The Herdsman, the Maiden and the Coyotes: A Fable

Editorial Note: The following is reprinted with permission from Eleanor Skelton’s blog. It was originally published on January 17, 2015. This story has also been reprinted on the 412teens.org blog under the title “The Herdsman, the Maiden & the Coyotes: A Fable.”

Sometimes, she danced with the wind, her blue skirt swishing to synchronize with its rhythm.

One day the whimsy of her dance led her to a crater blistered with brambles and dagger-length thorns. She stumbled over the precipice into the midst of them. Her dress tore, and her skin scratched.

A herdsman from the village nearby heard a child crying. He looked down and saw her caught in the briars. He leaped down into it, wincing as the thorns tore at him, but he struggled toward the girl.

When he reached her, he half-smiled and reached out to pull her up. But she was crying so much that his face was blurred, and all she could see was the blood covering his clothes and hands. Shrieking, she drew back from him, wounding herself further.

Finally, she let herself be carried out of the thicket. The herdsman tried to soothe her, singing her a lullaby. All she could hear was the painful undertone in the song.

By the time they returned to the dandelion field, the girl had cried herself to sleep. The herdsman laid her down under a tree, cleaned her scratches with a damp cloth, and kissed her forehead.
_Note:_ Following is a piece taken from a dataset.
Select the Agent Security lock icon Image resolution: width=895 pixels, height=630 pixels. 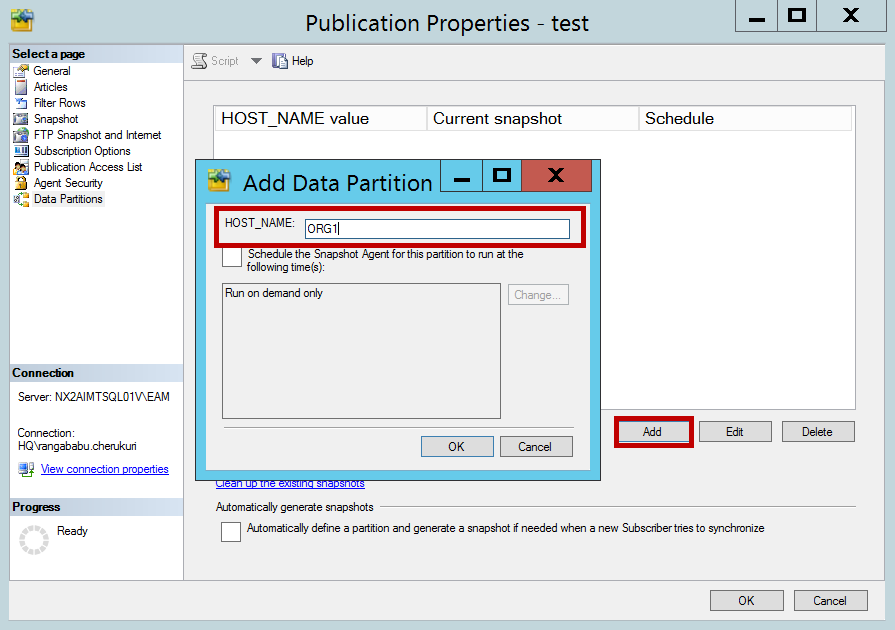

And he went back to tend his flock.

The girl awakened the next morning. Glancing at her scabs, she sobbed again, remembering the herdsman’s wounds. She sat in the field all day staring at the dandelions. She had lost the dance.

In the evening, she crept back to the edge of the valley, grasping at the brambles.
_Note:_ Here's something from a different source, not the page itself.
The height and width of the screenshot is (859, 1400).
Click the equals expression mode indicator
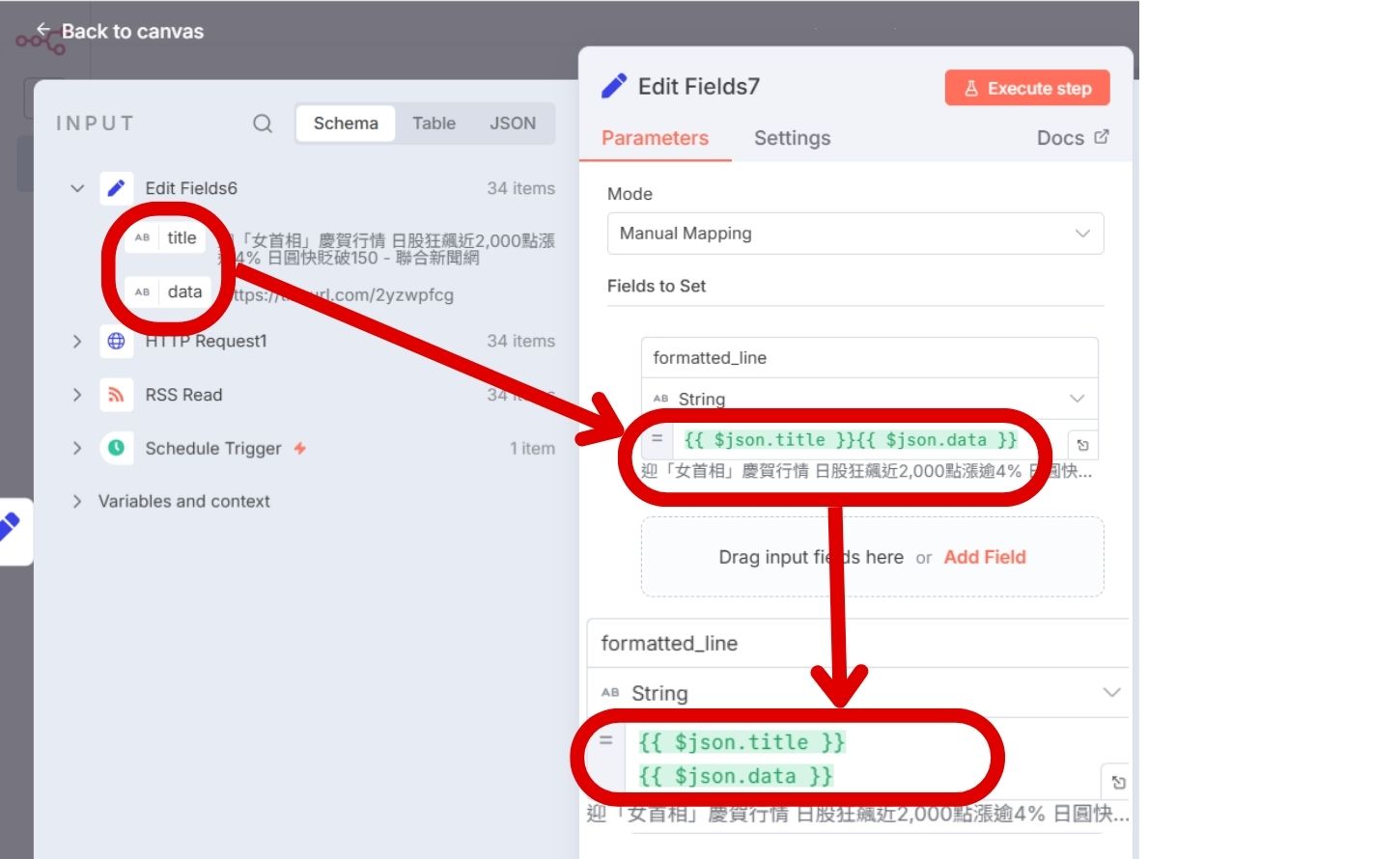pos(655,440)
She separated out the thorns from the stems of the plants, clenching them in her fist.

If she hadn’t fallen into the crater yesterday, she wouldn’t have cried out, and if she hadn’t cried out, the herdsman wouldn’t have come, and if the herdsman hadn’t come, he wouldn’t have bled. It was all her fault.

She used the thorns like claws across her arms. Surely she must hurt, because she hurt him. Only her own blood could satisfy this.
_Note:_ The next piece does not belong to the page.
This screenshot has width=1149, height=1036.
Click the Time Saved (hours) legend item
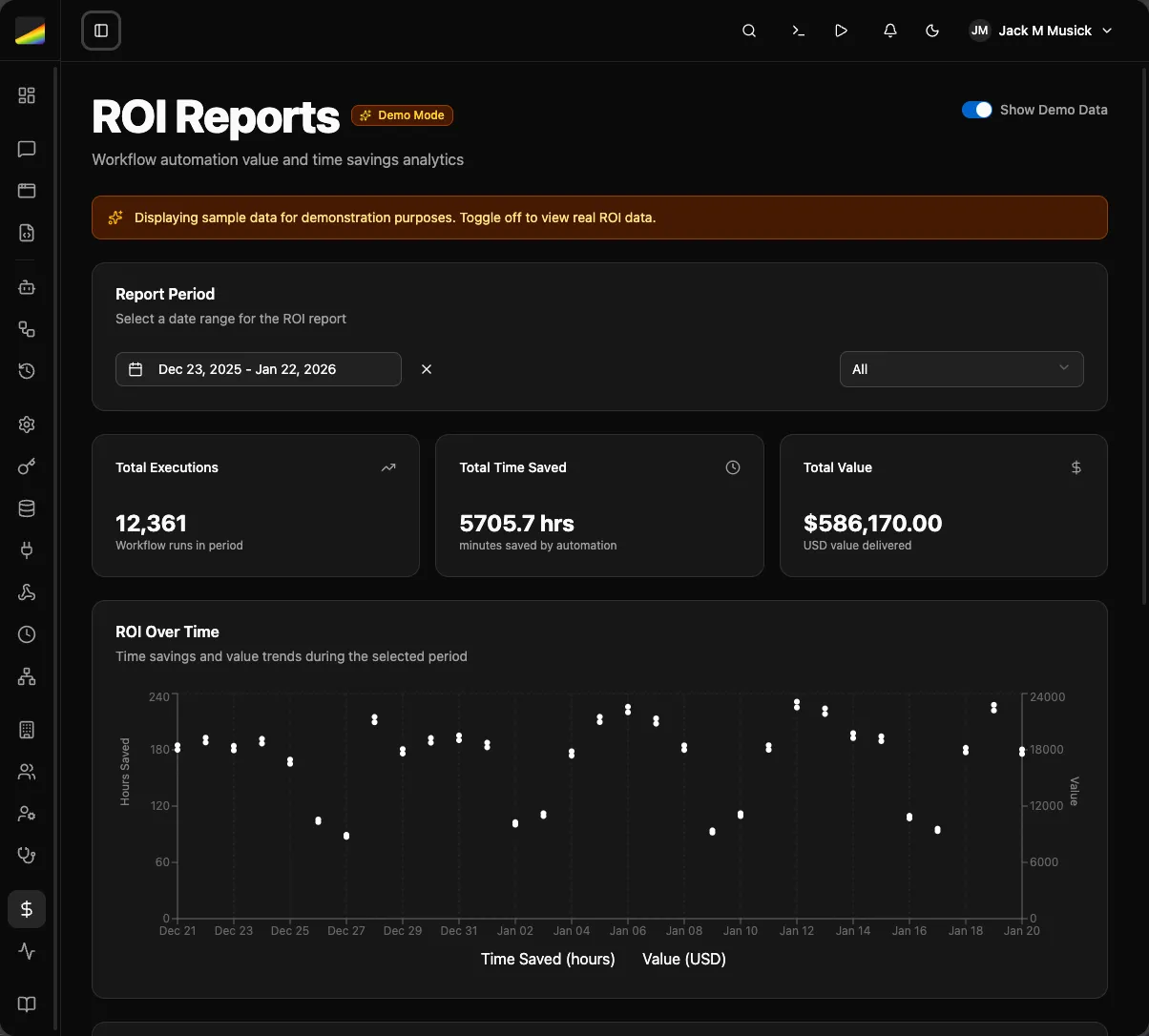[548, 959]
Every night for years, she returned to the crater. The bleeding was never enough. The craving to satiate the guilt was as fresh each night as the one before. Sometimes the coyotes came out to follow, nipping at her heels, licking up the warm blood dripping from her wounds.

She thought she must be an outcast, even though the villagers never mentioned it to her. A word or sharp look made her tremble, thinking they blamed her. Surely everyone knew what she had done to the beloved herdsman.

She sometimes would see him or other men leading their flocks over the distant misty hills. He tried to approach her on a street corner a few times, but she shuddered and turned away, lest she see his blood. The blood. She could never forget the blood.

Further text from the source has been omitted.